The invention is a process for removal of hydrocarbons less volatile than methane from a pressurized liquid natural gas (PLNG). In this process PLNG is heated in a heat exchanger, thereby vaporizing at least a portion of the PLNG. The partially vaporized PLNG is passed to a fractionation column. A liquid stream enriched with hydrocarbons (C2+ or C3+) less volatile than methane is withdrawn from a lower portion of the fractionation column and a vapor stream lean in the hydrocarbons less volatile than methane is withdrawn from an upper portion of the fractionation column. The withdrawn vapor stream is passed to the heat exchanger to condense the vapor to produce PLNG lean in hydrocarbons less volatile than methane.

The present invention and its advantages will be better understood by referring to the following detailed description and the attached Drawing which is a flow diagram of a process for removing NGL from PLNG in accordance with the practice of this invention. The Drawing presents a preferred embodiment of practicing the process of this invention. The Drawing is not intended to exclude from the scope of the invention other embodiments that are the result of normal and expected modifications of this specific embodiment.

The present invention provides a process for removing NGL products from pressurized liquid natural gas (PLNG) having a temperature above about -112°C C. (-1 70°C F.) and a pressure sufficient for the liquid product to be at or below its bubble point. PLNG, the feed stock for the process, can be manufactured from any suitable natural gas source by processes such as those disclosed in U.S. Pat. Nos. 6,023,942; 6,016,665; 5,956,971, and 5,950,453. The source gas for making PLNG may comprise gas obtained from a crude oil well (associated gas) or from a gas well (non-associated gas). Although the composition of natural gas can vary significantly, it will contain methane (C1) as a major component. The PLNG will typically also contain ethane (C2), higher hydrocarbons (C3+), and minor amounts of contaminants such as carbon dioxide, hydrogen sulfide, nitrogen, dirt, iron sulfide, wax, and crude oil. Liquid C2+ hydrocarbons are referred to herein as NGL. The process for removing NGL from the PLNG will now be described with reference to the Drawing.
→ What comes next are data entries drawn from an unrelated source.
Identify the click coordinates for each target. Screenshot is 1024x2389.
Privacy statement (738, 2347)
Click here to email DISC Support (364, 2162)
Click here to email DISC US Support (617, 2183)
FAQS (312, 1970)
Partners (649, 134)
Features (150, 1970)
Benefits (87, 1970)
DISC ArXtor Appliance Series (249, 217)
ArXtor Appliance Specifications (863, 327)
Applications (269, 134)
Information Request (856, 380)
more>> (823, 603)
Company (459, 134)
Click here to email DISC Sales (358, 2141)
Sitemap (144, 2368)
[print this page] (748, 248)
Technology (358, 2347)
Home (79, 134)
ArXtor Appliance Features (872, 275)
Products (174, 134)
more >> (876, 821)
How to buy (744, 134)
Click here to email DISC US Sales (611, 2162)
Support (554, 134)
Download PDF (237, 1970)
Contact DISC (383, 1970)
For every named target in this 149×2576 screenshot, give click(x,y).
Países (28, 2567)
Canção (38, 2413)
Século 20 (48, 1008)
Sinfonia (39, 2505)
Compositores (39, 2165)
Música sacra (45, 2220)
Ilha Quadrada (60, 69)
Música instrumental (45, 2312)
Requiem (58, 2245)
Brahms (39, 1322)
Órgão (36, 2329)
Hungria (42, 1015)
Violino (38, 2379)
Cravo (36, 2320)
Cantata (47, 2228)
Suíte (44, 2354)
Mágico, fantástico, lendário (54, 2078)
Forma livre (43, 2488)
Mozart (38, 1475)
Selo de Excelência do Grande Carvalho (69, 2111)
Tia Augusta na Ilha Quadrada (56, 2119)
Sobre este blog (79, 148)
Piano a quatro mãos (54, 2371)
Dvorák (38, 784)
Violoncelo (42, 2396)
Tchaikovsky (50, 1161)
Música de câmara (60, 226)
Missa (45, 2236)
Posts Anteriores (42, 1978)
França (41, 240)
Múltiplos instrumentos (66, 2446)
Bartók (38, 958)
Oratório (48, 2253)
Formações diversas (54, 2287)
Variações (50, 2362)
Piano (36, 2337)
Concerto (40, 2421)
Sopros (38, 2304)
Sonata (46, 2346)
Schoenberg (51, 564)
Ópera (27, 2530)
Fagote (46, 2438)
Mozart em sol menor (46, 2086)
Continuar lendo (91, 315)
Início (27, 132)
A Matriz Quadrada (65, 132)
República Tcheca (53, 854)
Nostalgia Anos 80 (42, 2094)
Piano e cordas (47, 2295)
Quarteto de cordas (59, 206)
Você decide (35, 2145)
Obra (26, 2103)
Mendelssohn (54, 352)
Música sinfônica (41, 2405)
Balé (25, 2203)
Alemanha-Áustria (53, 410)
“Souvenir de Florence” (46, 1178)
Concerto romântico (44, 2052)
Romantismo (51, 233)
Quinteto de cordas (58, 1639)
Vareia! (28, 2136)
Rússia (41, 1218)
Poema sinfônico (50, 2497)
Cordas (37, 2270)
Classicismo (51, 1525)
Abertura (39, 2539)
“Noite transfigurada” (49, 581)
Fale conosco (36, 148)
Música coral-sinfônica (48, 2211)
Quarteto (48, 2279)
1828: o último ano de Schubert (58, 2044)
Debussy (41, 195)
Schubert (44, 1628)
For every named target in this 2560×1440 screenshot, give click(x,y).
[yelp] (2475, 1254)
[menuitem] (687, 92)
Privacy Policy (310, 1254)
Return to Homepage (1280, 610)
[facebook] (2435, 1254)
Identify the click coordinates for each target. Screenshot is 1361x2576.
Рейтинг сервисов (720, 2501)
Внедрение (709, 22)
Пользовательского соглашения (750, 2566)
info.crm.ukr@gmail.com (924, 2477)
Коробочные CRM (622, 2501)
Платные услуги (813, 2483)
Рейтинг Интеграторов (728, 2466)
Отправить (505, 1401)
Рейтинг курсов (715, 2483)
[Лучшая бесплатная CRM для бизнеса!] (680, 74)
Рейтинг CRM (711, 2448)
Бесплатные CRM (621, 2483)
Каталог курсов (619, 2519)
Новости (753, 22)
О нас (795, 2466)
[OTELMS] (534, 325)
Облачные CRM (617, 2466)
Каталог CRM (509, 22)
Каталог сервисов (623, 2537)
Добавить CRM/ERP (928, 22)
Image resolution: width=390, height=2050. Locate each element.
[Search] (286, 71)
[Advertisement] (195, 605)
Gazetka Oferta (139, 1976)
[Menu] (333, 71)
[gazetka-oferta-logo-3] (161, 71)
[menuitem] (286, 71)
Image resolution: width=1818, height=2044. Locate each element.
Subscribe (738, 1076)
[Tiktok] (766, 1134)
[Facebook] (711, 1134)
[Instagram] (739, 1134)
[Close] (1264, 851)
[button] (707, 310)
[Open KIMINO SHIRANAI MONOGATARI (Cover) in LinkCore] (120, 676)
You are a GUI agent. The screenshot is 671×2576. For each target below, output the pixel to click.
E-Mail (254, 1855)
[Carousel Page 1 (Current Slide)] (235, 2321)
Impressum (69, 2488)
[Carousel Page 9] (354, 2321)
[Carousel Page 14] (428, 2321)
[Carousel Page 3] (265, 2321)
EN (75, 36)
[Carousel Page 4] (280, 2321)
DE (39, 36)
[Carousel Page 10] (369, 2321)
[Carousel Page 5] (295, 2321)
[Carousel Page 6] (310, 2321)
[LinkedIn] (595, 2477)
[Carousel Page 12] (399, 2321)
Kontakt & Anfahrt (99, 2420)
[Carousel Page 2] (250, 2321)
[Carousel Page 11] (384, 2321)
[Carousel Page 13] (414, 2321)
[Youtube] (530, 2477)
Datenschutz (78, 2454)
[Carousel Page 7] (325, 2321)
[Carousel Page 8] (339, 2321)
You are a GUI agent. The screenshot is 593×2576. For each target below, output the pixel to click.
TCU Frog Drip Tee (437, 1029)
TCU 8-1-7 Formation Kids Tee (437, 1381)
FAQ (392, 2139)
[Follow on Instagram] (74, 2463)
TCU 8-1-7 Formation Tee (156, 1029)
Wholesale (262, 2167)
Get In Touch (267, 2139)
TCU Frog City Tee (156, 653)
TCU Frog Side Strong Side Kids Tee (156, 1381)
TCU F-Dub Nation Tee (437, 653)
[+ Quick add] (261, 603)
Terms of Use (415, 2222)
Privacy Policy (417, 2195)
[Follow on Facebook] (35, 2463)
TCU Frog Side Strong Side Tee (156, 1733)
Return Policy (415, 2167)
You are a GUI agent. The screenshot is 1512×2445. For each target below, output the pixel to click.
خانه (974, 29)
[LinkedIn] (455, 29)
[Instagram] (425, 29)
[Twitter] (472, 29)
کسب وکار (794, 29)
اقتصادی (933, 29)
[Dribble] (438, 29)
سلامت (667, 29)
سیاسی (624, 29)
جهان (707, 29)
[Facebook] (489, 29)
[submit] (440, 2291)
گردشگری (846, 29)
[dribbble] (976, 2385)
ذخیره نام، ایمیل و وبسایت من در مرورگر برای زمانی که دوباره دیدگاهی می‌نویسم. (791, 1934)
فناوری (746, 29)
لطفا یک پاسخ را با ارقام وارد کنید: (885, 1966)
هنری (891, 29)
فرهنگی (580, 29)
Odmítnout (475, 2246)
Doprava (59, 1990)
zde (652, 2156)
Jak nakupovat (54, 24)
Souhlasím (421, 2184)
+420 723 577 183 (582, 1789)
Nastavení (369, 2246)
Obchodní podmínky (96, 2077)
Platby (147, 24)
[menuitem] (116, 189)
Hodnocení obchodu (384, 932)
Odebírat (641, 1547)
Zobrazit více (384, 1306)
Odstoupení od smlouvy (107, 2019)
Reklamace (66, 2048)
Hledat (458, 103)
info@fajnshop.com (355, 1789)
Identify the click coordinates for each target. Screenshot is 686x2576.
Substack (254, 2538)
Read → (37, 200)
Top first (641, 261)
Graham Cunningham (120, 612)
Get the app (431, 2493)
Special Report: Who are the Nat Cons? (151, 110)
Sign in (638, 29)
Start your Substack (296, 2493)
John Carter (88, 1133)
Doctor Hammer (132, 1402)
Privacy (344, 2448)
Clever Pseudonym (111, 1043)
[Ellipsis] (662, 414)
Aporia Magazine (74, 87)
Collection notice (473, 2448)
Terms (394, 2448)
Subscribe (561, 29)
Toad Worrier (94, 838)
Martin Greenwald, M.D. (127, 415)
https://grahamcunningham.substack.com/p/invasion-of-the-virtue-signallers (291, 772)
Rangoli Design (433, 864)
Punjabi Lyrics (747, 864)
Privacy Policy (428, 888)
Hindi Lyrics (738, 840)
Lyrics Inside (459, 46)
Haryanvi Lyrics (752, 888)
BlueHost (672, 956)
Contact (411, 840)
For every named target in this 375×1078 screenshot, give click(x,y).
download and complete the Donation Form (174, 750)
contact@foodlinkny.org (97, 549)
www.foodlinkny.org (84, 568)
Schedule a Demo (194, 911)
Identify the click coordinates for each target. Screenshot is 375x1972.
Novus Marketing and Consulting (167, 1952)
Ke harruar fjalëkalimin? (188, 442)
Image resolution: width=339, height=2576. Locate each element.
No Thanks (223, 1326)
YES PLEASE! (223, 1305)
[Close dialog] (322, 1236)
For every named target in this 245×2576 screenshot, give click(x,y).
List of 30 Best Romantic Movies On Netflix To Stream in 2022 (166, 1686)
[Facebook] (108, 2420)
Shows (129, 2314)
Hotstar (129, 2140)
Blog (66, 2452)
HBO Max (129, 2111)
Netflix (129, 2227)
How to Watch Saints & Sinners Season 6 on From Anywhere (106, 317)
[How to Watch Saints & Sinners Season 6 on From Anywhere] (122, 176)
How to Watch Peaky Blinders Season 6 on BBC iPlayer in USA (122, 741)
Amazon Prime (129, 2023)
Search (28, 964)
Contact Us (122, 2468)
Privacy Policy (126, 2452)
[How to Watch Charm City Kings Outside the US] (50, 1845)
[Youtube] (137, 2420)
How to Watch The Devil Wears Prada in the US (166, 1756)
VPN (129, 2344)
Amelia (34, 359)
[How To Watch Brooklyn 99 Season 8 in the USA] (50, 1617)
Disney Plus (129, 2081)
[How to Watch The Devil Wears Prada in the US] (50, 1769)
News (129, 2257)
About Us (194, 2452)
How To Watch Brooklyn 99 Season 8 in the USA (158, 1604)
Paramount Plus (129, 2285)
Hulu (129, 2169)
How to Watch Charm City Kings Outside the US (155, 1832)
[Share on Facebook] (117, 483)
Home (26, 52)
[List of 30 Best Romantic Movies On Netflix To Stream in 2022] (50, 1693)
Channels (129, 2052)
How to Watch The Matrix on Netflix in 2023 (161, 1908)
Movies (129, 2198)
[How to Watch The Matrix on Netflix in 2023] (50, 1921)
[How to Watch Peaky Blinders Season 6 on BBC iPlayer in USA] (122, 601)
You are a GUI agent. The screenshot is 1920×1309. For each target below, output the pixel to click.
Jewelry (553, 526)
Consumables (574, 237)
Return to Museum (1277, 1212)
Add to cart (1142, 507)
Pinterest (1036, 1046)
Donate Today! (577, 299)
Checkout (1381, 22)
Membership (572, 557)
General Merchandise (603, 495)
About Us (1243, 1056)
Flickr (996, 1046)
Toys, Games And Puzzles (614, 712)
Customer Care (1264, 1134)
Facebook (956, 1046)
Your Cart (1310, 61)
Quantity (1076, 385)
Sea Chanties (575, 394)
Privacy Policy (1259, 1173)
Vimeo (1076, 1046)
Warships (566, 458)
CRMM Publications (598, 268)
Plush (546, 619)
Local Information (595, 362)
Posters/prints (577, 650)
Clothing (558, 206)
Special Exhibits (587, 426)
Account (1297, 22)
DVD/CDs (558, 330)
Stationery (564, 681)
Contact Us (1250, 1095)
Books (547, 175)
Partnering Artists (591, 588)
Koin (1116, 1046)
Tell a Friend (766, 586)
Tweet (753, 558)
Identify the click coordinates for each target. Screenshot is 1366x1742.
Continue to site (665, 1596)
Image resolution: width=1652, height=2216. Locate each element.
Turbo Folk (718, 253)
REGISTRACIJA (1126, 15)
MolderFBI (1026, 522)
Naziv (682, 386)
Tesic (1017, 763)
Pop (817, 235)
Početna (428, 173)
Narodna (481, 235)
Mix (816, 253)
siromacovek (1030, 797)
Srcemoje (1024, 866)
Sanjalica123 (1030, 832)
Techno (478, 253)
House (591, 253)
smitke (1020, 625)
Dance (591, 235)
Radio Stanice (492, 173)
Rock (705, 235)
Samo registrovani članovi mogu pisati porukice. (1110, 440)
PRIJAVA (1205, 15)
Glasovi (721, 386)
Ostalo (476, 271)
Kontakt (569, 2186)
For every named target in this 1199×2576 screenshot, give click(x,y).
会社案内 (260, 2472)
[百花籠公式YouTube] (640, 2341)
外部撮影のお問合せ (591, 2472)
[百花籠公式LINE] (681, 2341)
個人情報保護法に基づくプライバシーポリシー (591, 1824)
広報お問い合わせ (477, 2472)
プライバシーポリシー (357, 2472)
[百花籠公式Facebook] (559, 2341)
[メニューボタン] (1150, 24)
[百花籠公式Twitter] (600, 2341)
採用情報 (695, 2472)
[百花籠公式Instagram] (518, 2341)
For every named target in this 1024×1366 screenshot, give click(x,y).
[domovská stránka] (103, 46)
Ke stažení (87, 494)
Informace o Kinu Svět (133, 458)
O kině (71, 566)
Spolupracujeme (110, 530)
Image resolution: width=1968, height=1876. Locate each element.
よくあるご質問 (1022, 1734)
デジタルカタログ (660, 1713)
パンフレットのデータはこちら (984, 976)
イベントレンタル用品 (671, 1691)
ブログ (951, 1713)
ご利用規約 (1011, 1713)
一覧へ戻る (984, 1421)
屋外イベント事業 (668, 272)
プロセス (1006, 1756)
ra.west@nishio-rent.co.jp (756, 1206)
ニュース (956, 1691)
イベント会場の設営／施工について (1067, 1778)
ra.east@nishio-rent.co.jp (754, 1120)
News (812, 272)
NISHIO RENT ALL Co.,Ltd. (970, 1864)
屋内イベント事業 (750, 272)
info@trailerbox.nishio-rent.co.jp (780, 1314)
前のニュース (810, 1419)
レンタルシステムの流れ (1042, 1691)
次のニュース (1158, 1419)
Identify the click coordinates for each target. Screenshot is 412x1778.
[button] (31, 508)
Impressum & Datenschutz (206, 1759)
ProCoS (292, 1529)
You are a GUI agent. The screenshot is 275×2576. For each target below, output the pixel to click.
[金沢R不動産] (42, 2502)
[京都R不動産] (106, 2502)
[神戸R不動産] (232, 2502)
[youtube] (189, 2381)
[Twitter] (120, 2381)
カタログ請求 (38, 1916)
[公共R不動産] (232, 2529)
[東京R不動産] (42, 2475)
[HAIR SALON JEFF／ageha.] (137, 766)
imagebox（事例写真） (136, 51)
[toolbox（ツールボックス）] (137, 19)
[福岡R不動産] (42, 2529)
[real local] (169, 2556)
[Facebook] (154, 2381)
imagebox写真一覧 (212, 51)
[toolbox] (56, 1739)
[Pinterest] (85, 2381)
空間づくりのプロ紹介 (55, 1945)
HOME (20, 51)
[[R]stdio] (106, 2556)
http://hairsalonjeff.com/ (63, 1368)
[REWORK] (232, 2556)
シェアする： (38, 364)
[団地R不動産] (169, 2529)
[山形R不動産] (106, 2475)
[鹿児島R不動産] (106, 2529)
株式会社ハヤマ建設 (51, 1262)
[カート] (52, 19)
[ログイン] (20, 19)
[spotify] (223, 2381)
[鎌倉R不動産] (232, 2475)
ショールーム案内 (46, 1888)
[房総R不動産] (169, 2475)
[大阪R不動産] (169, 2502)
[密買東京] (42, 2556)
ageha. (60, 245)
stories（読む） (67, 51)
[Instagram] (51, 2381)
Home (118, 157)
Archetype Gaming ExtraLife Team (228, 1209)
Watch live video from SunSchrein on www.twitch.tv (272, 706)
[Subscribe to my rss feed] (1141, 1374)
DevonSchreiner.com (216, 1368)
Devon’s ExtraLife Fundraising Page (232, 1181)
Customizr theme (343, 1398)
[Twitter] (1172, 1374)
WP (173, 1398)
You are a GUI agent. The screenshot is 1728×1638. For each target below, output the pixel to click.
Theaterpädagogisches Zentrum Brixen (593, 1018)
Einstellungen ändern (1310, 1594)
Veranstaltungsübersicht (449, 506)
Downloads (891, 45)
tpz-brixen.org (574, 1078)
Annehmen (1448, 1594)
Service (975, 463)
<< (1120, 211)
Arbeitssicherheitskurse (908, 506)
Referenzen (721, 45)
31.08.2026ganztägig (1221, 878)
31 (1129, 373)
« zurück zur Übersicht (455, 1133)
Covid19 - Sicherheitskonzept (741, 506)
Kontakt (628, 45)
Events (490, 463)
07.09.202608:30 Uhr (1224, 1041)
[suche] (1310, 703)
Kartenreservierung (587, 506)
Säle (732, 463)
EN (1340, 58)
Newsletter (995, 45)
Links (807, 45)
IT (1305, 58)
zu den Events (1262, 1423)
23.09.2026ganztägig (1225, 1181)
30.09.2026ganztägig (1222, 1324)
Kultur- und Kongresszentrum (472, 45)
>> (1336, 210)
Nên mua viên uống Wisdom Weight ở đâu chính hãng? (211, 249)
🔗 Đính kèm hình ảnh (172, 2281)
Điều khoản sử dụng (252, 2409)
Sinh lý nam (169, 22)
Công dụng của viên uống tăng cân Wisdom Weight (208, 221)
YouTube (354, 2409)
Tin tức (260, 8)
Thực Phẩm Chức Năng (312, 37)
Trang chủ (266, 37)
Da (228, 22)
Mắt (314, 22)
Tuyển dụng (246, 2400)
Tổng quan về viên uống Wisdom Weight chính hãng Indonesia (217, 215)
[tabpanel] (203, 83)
PLNG feed stream 10 is shown as being passed to a pump 11 to increase the pressure of stream 10. The amount of pressurization will depend primarily on the anticipated pressure losses associated the NGL removal process of this invention, the desired pressure of the fractionation column 15 and the desired pressure of the lean PLNG stream 21. In some applications, the PLNG feed stream 10 may be at a sufficiently high pressure to not need pressurization by pump 11. From pump 11, the PLNG stream 12 is passed through heat exchanger 13 wherein stream 12 provides the required duty for cooling of vapor stream 20 by indirect heat exchange. In passing through heat exchanger 13, at least a portion of stream 12 is vaporized. The partially vaporized stream 14 is passed to one or more fractionation columns where the PLNG undergoes typical distillation. The Drawing shows only one fractionation column 15, which contains trays and/or packing to provide contact between liquids falling downward and vapors rising upward. The lighter, more volatile hydrocarbons leave the upper end of the fractionation column 15 as vapor stream 20 and heavier, less volatile hydrocarbons, leave the lower end of the fractionation column 15 as stream 17. Liquid stream 17 will comprise predominantly natural gas liquids (NGL), primarily ethane, propane, butanes, pentanes, and heavier hydrocarbons. The overhead vapor stream 20 is a lean vapor stream (without significant quantities of C2+) consisting predominantly of methane. Vapor stream 20 is passed through heat exchanger 13 wherein the vapor is reliquefied to produce lean PLNG stream 21.

The liquid stream 17 is warmed in heat exchanger 22 by indirect heat exchange with any suitable heating fluid. Stream 17 is partially vaporized in this heat exchanger. The vaporized portion, stream 18, is returned to the fractionation column 15 to supply the necessary stripping vapors and heating duty to effect the desired hydrocarbon separation. The unvaporized portion of stream 17 is removed from exchanger 22 as the recovered NGL product stream 19. Although not shown in the Drawing, the NGL product stream 19 may be further processed by well known fractionation processes (such as deethanizer, depropanizer, debutanizer, and butane splitter) to separate the NGL into separate products including ethane, propane, iso-butane, n-butane, and pentanes plus.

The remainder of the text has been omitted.